PTRA Navigli Lombardi  
PTRA Navigli Lombardi
La Giunta Regionale ha adottato il PTRA con deliberazione n. 010285 del 7 Ottobre 2009.
Nel PTRA vengono definiti gli obiettivi principali da conseguire riguardanti:
-       il potenziamento della fruibilità del patrimonio storico/architettonico e naturalistico/ambientale caratterizzante delle aree dei Navigli;
-          la salvaguardia del complesso delle risorse e del patrimonio culturale da fattori di rischio
-          la garanzia del coordinamento degli interventi e degli strumenti di pianificazione intercomunali e interprovinciali.
Questi obiettivi devono poter essere tramutati in corrispondenti obiettivi specifici ed in azioni del PTRA dei Navigli, combinando l´azione di tutela del territorio Navigli e sviluppo sostenibile di valorizzazione dello stesso.
Nel Piano vengono poi definite le aree di sviluppo del Piano d´Area e a partire dall´obiettivo principale di valorizzare e preservare i Navigli sono stati sviluppati gli obiettivi delle aree tematiche di Paesaggio, Territorio e Turismo.
L´avviso dell´avvenuta adozione del piano, è stato pubblicato nel
Burl n.41 del 14 ottobre 2009
. (serie Inserzioni e Concorsi).
Propedeutica alla fase di elaborazione del Piano e della sua valutazione ambientale, sono state presentate le conferenze di VAS (Valutazione Ambientale Strategica). Una prima al 3 ottobre 2008 e una seconda al 24 settembre 2009; con queste si è arrivati a redigere il ‘Documento di Orientamento Iniziale (scoping)´, la ‘Proposta di Piano´ e il ‘Rapporto Ambientale´ (www.cartografia.regione.lombardia.it/sivas)
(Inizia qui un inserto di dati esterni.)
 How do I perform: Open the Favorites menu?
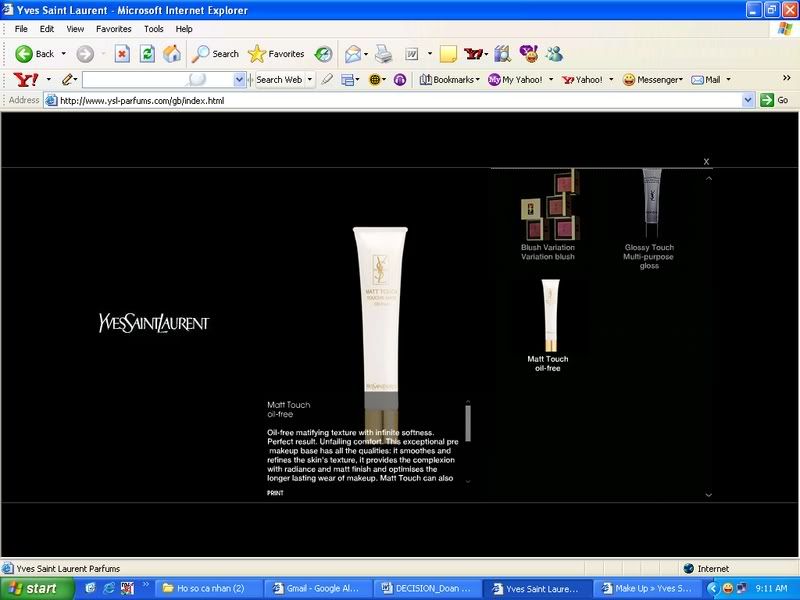pos(113,29)
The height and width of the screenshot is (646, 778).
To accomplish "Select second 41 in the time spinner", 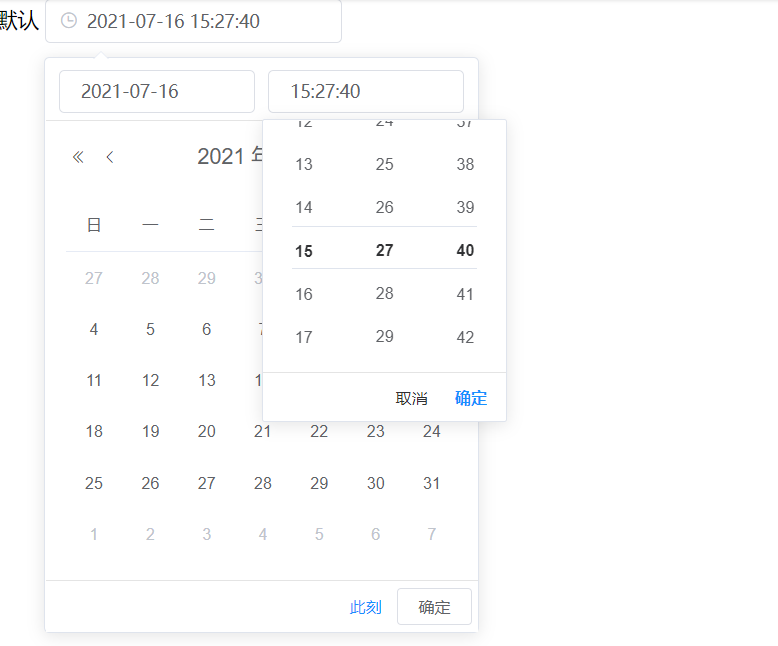I will pyautogui.click(x=465, y=294).
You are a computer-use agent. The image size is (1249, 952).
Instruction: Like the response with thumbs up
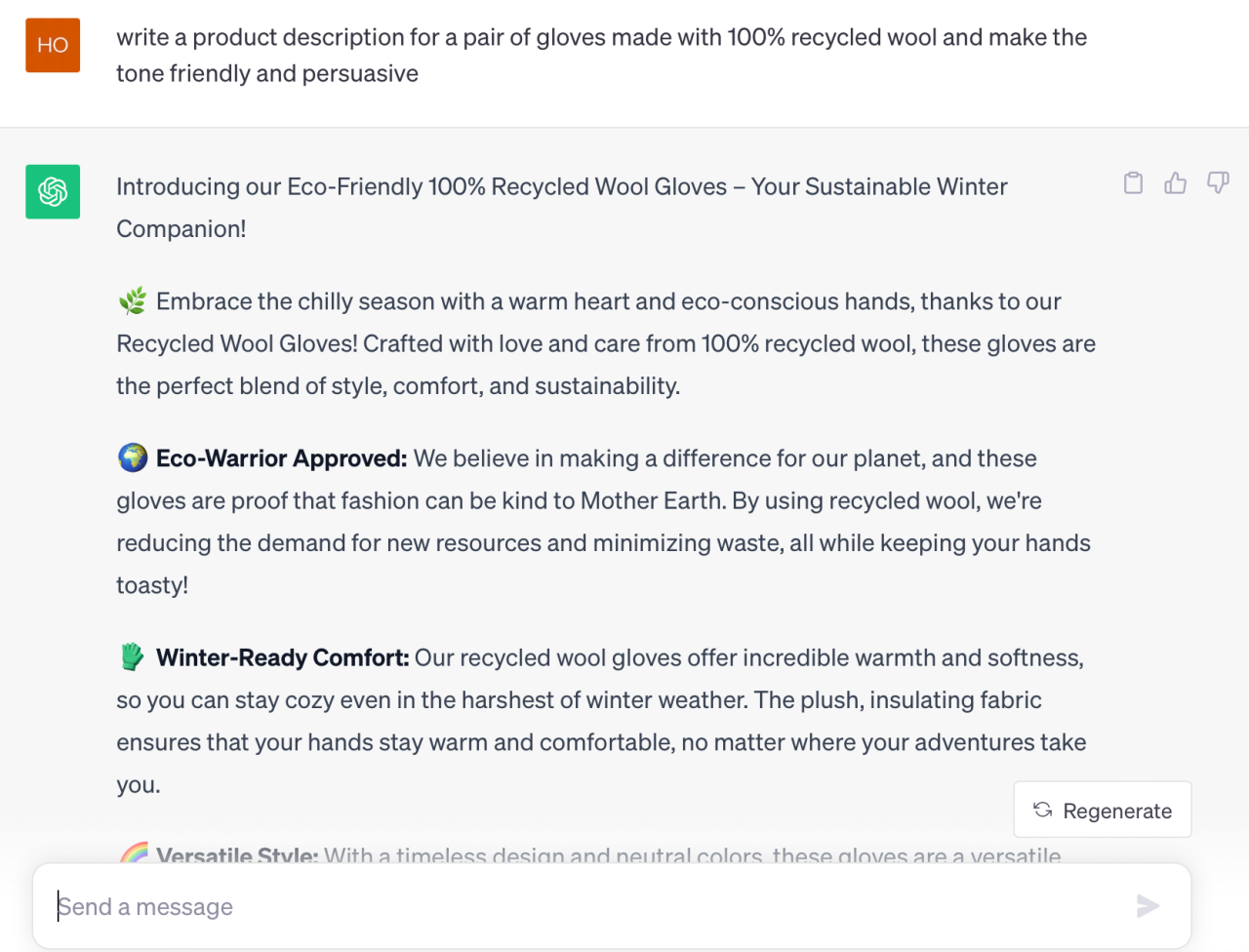tap(1175, 183)
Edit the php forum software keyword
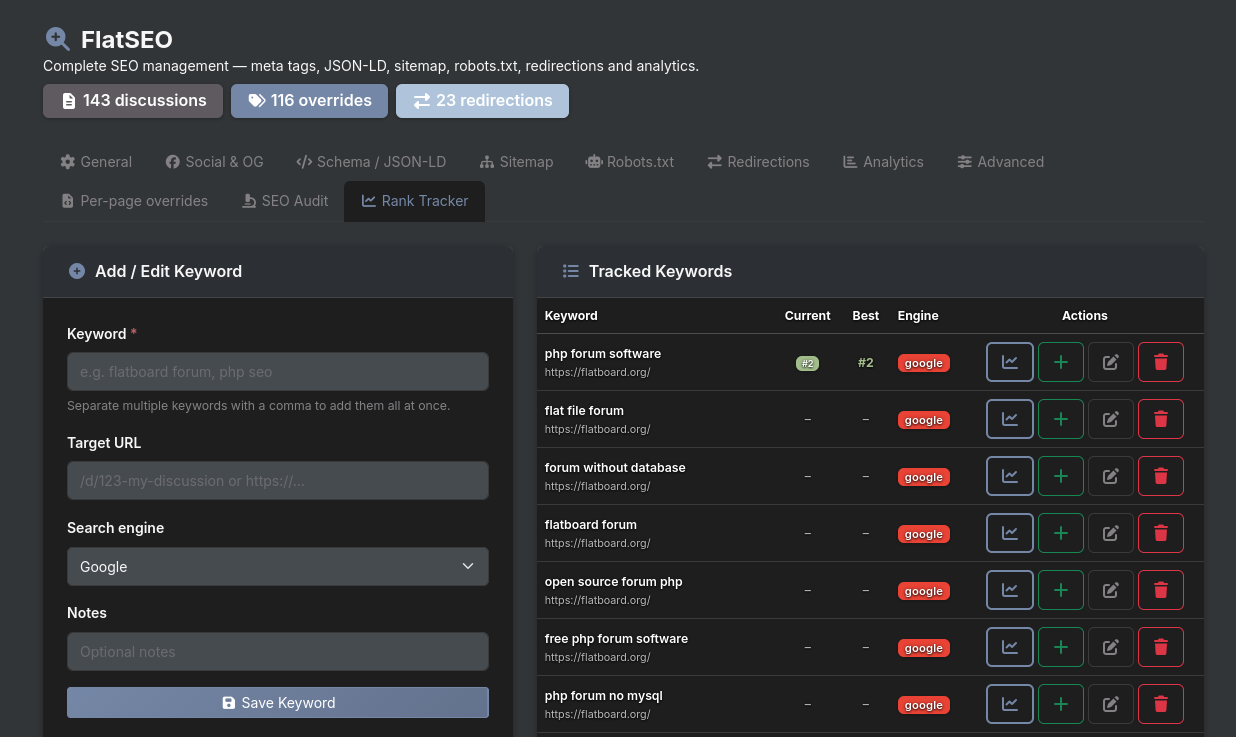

Nel giugno 2008  la Giunta regionale, su proposta dell´assessore Boni, ha avviato il procedimento di approvazione del progetto di sviluppo che riguarda i Navigli Grande, Pavese, Bereguardo, Paderno e Martesana, e interessa 51 comuni, compreso Milano, 4 province (Milano, Pavia, Varese e Lecco) e 3 parchi regionali (Ticino, Agricolo Sud Milano e Adda Nord), come occasione di promozione della competitività regionale e di riequilibrio del territorio.
Infine, Il Piano d´area ha il compito di sviluppare e di cogliere tutte le opportunità dei progetti territoriali di rilevanza regionale che hanno effetti e ricadute sul sistema dei Navigli: dalle grandi opere infrastrutturali alla sfida di Expo 2015, per proporre un progetto di città e di territorio che sia un concreto esempio di sostenibilità.
"Il Piano d´area - conclude l´assessore Boni - deve essere un mezzo operativo. L´obiettivo politico-strategico è infatti quello di dotarsi di uno strumento di governance del territorio, in collaborazione con gli enti locali, per arrivare ad un ente unico per la gestione del tracciato di navigazione lombarda, anche in vista di Expo 2015. Un unico soggetto in grado di avviare una collaborazione attiva con gli enti locali interessati per realizzare una serie di progetti da qui ai prossimi anni, ottimizzando le risorse finanziarie".